Tuesday, June 12, 2007
Thrilled by Thriller
Just when you think the world can't get any better, along comes the remake to Michael Jackson's Thriller.
It's rare that a remake out does the original, but I think we have a contender here.
It's rare that a remake out does the original, but I think we have a contender here.
Thursday, May 24, 2007
Last adventure and final thoughts
Well, I'm sitting in my hotel room with my bags packed. I'm only wearing a sweater, my jacket is packed away. Normally I'd never go out so lighlty dressed, but I'm off to the airport and its part of my eagerness to get back to the heat that is prompting me into temporary denial about the outside temperature.
The photos here are of downtown Reyjkavik, Iceland's largest city, home to about 120,000 people. It, like every other place in Iceland, is situated amongst amazing physical beauty. It is on the water with views of a foreboding deep blue ocean. At its back are climbing mountains and even a few glaciers. You can see these views thru cross streets even as you stroll the downtown.
The other photos here are from a drive I did from Akuryeri, in the northern and eastern side of the country back to Reykavik.
More stunning fields, mountains, ocean and glaciers. thank you iceland.
I am grateful for the beauty here, the same way I am grateful for beauty everywhere. Here there is just so much of it. I am grateful for the friends I made here, Glen, Harry, Erla, Lynn, Erik and Gustav, I hope to see you as we trudge the road to happy destiny.

Your tasks:
1. For each statement, say whether it agrees with the blog excerpt: (a) Reykjavik is home to about 120,000 people. (b) The writer is wearing a jacket in the hotel room. (c) The city has mountains at its back. Answer yes or no and quote the deciding words.
2. According to the blog excerpt, what is the writer wearing while sitting in the hotel room?
3. Reproduce the blog excerpt word for word from "More stunning fields, mountains, ocean" to "to happy destiny.".
The rows that come next have no connection to the blog excerpt.

Collected data entries
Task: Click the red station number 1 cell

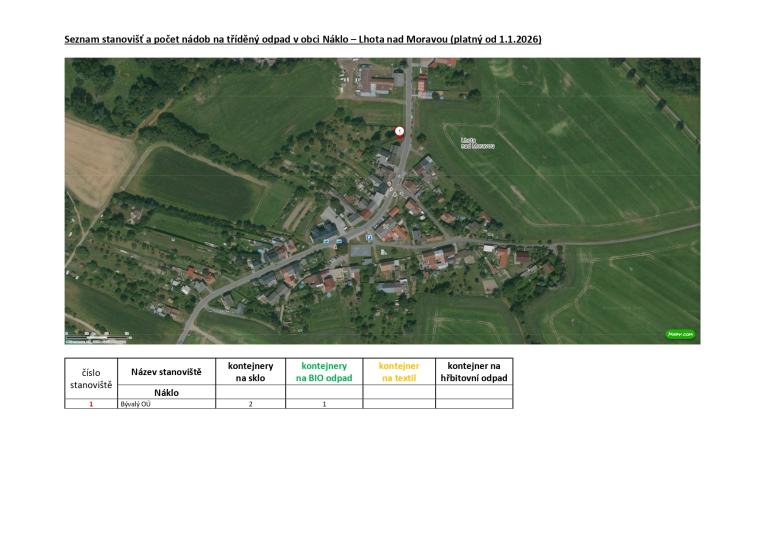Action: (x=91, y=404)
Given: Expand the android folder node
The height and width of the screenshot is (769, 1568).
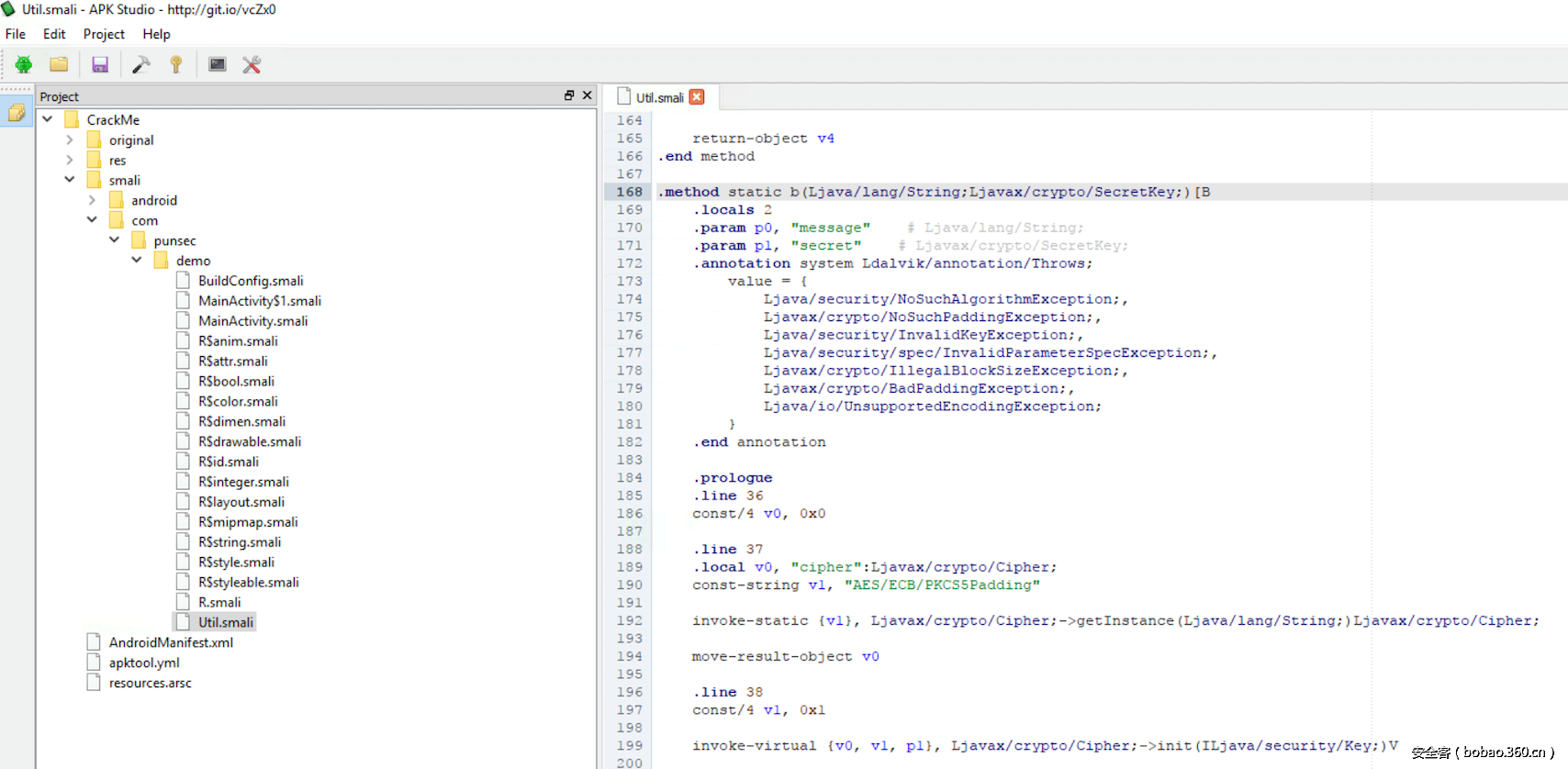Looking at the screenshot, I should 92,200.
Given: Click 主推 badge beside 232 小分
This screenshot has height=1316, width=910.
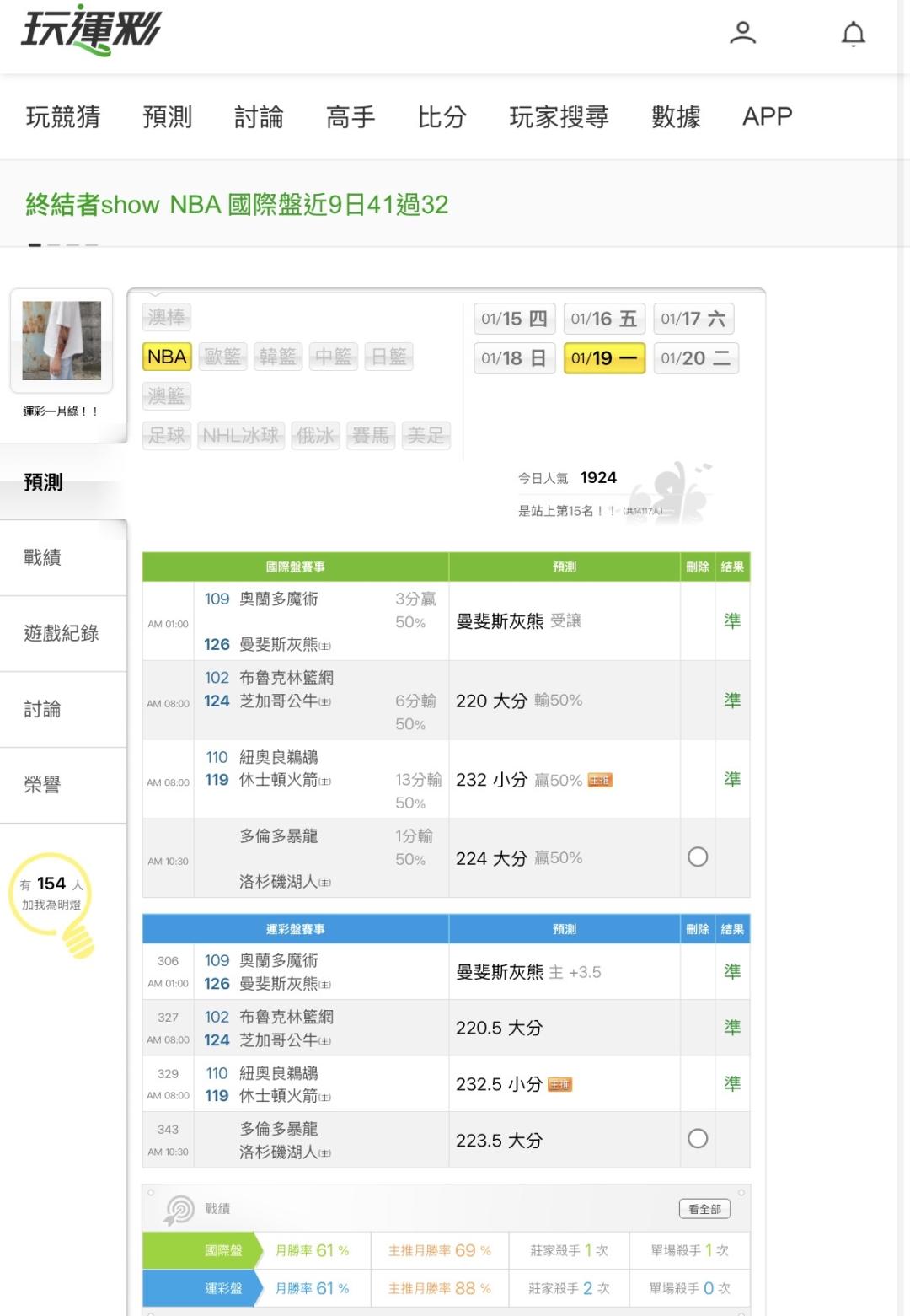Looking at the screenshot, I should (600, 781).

Answer section:
1.
(a) Yes: "home to about 120,000 people"
(b) No: "my jacket is packed away"
(c) Yes: "At its back are climbing mountains and even a few glaciers."

2. Only a sweater.

3.
More stunning fields, mountains, ocean and glaciers. thank you iceland.
I am grateful for the beauty here, the same way I am grateful for beauty everywhere. Here there is just so much of it. I am grateful for the friends I made here, Glen, Harry, Erla, Lynn, Erik and Gustav, I hope to see you as we trudge the road to happy destiny.